The automated regression gate
The evaluation runs in CI on every pull request that touches retrieval configuration, embedding model, chunking logic, or prompt templates. It does not run on frontend or infra-only changes -- the gate takes 8-12 minutes and I don't want it blocking unrelated work.
The gate script is straightforward:
import sys
import json
from pathlib import Path
THRESHOLDS = {
"faithfulness": 0.82,
"context_precision": 0.78,
"context_recall": 0.72,
}
# Allow metric to drop by at most this fraction relative to baseline
REGRESSION_TOLERANCE = 0.03
def check_regression(current: dict, baseline: dict) -> list[str]:
failures = []
for metric, threshold in THRESHOLDS.items():
current_val = current.get(metric, 0.0)
baseline_val = baseline.get(metric, 0.0)
if current_val < threshold:
failures.append(
f"{metric}: {current_val:.3f} below absolute threshold {threshold}"
)
elif baseline_val > 0 and (baseline_val - current_val) / baseline_val > REGRESSION_TOLERANCE:
failures.append(
f"{metric}: {current_val:.3f} is {((baseline_val - current_val)/baseline_val)*100:.1f}% "

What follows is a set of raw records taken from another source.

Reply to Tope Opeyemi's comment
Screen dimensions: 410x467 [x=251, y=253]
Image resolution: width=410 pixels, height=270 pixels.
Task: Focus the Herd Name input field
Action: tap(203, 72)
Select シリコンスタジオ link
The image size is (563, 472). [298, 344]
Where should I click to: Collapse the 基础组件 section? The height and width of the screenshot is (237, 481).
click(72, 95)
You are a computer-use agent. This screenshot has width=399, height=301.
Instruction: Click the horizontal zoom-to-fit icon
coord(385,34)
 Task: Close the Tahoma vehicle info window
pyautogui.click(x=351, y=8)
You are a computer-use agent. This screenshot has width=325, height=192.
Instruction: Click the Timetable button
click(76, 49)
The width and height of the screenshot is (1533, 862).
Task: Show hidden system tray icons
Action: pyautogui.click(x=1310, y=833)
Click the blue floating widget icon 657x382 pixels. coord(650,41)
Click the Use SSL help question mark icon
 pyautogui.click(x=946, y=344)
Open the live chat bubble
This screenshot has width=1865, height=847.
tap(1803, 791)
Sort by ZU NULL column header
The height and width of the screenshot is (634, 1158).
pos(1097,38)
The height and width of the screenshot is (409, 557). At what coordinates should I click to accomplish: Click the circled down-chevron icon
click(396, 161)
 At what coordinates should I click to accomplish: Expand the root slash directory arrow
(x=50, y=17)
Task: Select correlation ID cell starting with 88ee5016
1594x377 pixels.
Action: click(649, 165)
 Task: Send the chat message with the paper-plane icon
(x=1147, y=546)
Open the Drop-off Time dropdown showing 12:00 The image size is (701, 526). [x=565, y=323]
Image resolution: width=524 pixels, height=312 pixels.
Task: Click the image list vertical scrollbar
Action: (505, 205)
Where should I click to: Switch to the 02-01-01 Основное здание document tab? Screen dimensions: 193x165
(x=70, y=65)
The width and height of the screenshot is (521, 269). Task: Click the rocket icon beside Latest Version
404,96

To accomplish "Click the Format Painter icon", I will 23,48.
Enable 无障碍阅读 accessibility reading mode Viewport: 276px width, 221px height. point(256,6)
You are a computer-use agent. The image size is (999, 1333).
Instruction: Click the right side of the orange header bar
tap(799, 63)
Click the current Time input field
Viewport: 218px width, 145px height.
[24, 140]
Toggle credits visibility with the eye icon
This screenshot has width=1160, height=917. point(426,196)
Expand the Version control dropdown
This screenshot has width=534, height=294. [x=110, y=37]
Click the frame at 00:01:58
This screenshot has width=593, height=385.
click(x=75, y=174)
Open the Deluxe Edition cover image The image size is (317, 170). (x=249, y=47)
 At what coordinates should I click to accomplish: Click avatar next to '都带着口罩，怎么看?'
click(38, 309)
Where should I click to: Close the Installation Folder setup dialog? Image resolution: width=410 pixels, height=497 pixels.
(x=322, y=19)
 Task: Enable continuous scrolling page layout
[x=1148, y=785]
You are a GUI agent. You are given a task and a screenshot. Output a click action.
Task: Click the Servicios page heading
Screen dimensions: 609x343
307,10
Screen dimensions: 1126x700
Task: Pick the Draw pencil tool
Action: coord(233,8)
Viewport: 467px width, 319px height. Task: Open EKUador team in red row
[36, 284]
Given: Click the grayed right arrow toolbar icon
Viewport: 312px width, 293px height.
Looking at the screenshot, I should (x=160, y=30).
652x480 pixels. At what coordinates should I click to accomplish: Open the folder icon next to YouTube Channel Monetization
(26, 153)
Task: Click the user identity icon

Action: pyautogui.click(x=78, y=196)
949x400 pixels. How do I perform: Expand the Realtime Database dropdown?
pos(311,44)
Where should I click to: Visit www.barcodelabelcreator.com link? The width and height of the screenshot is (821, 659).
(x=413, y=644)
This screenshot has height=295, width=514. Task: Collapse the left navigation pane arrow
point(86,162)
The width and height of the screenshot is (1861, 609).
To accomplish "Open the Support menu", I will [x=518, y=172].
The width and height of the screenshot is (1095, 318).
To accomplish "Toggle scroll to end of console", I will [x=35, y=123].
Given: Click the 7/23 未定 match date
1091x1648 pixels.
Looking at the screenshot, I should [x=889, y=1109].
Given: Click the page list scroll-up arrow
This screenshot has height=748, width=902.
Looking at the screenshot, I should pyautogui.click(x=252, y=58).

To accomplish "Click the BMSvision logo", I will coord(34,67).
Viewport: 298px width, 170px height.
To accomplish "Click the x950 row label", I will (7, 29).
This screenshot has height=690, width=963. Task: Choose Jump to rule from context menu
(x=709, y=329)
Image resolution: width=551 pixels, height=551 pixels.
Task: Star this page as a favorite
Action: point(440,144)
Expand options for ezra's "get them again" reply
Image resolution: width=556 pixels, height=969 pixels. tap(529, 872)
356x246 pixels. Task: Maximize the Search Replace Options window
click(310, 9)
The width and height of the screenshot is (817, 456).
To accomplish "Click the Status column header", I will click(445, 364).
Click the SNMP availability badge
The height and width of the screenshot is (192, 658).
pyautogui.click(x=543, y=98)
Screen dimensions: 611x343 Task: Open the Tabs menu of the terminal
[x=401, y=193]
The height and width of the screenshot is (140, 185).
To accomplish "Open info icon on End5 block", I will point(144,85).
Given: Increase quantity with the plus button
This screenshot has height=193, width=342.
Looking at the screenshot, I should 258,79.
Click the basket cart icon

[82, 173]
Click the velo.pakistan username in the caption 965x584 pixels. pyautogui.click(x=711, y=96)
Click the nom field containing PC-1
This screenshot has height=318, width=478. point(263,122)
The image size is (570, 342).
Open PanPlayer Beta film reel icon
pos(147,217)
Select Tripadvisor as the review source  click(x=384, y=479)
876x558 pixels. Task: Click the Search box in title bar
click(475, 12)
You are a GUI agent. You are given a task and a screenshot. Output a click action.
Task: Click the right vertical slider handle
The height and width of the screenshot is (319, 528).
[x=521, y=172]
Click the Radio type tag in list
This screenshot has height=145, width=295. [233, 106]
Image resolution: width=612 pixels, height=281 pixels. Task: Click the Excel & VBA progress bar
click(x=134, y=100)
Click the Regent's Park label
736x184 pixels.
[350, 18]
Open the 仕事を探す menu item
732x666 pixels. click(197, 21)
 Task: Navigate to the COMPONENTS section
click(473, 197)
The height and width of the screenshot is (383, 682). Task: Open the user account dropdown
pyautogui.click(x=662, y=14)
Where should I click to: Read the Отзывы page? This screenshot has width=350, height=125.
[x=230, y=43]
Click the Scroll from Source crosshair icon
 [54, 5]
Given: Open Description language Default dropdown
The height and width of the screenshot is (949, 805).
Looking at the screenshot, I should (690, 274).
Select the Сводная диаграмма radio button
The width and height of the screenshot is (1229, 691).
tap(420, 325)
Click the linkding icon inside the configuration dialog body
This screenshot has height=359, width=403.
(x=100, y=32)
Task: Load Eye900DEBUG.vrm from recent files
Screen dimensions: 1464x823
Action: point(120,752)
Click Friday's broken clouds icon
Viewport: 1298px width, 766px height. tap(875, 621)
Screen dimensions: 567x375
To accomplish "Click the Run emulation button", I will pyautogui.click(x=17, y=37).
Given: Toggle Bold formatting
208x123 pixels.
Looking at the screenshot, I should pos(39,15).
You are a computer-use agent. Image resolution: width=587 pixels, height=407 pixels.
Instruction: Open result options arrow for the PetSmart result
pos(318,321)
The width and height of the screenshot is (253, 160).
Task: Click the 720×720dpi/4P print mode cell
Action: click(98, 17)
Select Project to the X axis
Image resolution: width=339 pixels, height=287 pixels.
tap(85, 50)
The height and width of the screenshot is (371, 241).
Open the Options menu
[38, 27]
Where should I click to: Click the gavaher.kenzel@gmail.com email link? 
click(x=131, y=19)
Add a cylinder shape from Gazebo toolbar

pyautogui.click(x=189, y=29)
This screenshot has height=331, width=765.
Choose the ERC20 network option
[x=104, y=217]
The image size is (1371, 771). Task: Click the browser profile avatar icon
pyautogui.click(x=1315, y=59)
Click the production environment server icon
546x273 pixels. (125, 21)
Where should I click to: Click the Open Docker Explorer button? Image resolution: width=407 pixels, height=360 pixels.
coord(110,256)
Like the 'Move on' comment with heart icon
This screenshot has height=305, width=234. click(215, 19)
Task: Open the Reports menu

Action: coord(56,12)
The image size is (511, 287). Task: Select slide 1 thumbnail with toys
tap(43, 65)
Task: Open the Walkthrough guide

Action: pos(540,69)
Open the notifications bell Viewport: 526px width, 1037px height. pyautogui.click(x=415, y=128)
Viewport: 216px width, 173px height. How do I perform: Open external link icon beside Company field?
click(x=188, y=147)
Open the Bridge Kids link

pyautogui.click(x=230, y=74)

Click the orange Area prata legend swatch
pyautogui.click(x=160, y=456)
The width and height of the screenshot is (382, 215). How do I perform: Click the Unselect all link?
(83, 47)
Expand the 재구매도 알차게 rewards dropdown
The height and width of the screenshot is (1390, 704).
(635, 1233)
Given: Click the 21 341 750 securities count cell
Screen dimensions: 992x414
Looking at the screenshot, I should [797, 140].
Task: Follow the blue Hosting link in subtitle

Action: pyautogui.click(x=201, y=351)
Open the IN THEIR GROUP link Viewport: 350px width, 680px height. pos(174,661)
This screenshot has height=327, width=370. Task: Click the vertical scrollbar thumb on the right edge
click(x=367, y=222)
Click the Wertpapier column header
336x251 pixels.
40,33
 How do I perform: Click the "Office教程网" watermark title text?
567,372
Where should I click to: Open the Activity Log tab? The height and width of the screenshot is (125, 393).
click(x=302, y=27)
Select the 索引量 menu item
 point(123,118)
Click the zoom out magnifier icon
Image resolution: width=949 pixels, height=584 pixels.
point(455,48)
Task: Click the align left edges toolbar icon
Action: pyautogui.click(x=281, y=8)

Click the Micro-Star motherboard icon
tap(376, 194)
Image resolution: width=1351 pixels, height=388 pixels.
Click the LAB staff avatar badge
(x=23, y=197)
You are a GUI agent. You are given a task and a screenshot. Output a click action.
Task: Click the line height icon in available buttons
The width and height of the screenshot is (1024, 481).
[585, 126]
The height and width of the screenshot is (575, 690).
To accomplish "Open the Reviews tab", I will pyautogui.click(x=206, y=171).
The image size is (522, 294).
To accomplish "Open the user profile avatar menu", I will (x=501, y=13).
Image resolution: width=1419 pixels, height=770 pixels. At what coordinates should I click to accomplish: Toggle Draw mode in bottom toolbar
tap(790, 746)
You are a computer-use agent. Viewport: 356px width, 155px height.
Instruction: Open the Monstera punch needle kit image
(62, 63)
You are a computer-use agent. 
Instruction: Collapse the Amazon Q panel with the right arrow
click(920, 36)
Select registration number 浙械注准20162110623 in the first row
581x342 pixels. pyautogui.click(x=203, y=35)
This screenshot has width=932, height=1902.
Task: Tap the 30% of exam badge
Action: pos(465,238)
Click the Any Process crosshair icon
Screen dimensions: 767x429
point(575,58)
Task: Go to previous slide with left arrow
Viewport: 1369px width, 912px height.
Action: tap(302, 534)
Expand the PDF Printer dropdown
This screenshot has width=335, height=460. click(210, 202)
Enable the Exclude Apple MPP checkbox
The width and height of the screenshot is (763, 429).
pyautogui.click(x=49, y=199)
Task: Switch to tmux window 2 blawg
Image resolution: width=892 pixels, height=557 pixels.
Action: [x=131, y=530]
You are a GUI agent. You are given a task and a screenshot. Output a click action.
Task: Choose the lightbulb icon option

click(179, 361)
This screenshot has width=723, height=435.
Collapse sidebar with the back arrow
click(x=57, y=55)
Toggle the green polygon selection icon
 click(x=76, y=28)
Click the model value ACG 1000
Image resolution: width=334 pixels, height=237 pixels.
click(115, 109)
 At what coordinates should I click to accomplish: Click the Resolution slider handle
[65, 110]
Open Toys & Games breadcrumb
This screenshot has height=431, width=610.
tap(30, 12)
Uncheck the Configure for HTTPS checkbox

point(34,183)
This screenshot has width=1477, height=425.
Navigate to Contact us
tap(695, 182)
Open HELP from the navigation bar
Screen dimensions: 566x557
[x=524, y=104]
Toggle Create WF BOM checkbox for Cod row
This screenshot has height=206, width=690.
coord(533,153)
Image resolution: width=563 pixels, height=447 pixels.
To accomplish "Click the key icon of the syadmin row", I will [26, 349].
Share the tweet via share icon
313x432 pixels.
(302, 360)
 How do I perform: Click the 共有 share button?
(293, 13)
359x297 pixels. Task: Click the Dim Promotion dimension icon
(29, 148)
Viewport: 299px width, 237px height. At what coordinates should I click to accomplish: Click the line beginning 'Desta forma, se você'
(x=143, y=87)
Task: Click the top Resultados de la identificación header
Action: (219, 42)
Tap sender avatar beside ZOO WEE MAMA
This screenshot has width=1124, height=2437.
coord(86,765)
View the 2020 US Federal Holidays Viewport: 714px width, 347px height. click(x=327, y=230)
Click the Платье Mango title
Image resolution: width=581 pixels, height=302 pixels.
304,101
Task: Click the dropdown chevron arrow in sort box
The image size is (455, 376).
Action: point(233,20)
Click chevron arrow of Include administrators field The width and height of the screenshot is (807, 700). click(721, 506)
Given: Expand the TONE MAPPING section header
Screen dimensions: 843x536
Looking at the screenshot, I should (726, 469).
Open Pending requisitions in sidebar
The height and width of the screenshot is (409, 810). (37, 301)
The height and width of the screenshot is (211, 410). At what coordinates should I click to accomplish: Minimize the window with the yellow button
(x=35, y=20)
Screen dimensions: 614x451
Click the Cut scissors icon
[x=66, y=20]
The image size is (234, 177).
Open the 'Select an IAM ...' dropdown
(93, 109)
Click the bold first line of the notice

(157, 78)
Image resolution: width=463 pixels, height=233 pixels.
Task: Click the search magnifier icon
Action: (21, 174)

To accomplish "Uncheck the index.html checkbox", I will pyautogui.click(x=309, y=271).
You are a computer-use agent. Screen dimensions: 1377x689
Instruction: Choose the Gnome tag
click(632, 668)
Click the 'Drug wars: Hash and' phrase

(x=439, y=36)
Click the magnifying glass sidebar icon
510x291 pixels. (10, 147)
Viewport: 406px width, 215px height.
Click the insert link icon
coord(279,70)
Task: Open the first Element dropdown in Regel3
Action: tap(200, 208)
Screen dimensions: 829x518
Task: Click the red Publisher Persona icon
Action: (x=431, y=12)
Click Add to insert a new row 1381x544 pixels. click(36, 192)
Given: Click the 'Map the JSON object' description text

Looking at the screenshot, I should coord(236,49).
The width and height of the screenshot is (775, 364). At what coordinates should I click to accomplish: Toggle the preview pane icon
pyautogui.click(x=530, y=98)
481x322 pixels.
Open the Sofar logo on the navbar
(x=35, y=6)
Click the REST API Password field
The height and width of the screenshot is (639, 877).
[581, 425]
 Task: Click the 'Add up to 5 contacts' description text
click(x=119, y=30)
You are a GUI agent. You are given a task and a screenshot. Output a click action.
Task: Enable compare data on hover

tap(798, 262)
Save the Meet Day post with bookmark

f"below baseline {baseline_val:.3f} (tolerance {REGRESSION_TOLERANCE*100:.0f}%)"
)
return failures
if __name__ == "__main__":
current_path = Path(sys.argv[1])
baseline_path = Path(sys.argv[2])
current = json.loads(current_path.read_text())
baseline = json.loads(baseline_path.read_text())
failures = check_regression(current, baseline)
if failures:
print("REGRESSION GATE FAILED:")
for f in failures:
print(f" - {f}")
sys.exit(1)
else:
print("Regression gate passed.")
print(f" faithfulness: {current['faithfulness']:.3f}")
print(f" context_precision: {current['context_precision']:.3f}")
print(f" context_recall: {current['context_recall']:.3f}")
sys.exit(0)
The baseline file is the last passing evaluation stored as a CI artifact. When a change intentionally improves metrics, the developer updates the baseline as part of the PR. This makes metric improvements explicit and auditable rather than silently shifting what "good" means.
The 3% regression tolerance is intentional slack. Evaluation has noise -- small differences in the judge LLM calls produce variation of 1-2% on the same dataset run twice. Without tolerance, I would be blocking PRs on evaluation noise rather than real regressions. I landed on 3% after watching the distribution of run-to-run variance across about 40 evaluation runs.
The absolute thresholds (0.82 faithfulness, 0.78 context precision, 0.72 context recall) are where I have set them for my current systems. These are not universal values. A support chatbot handling low-stakes queries might tolerate lower faithfulness than a system generating regulatory documentation. The thresholds should come from your user satisfaction data and your tolerance for the specific failure mode each metric catches.
The one thing I would add first if rebuilding
The feedback loop from production to the golden dataset is the piece I still do not have fully automated. When a low-rated production response appears in Langfuse with low faithfulness, that query-answer pair is a strong candidate for the golden dataset -- it is a real query from a real user that the system handled badly. Currently I review these manually and add them to the dataset by hand. I lose some of them because the review cadence is weekly, not continuous.
The right design is: production trace with rating < 0 and faithfulness < threshold gets queued automatically for human review. Human marks it valid, it gets added to the golden dataset with human_verified=True. This closes the loop between what the evaluation measures and the failure modes the system actually encounters.
I have not built this yet because the manual process has been tractable at current query volume. As the systems I maintain grow, it will become the constraint.
Some of this evaluation infrastructure has fed into the observability patterns I have been thinking through for Pipeshift -- specifically how to surface evaluation signal without adding a separate ops burden. Disclosing the founder relationship: I am building Pipeshift.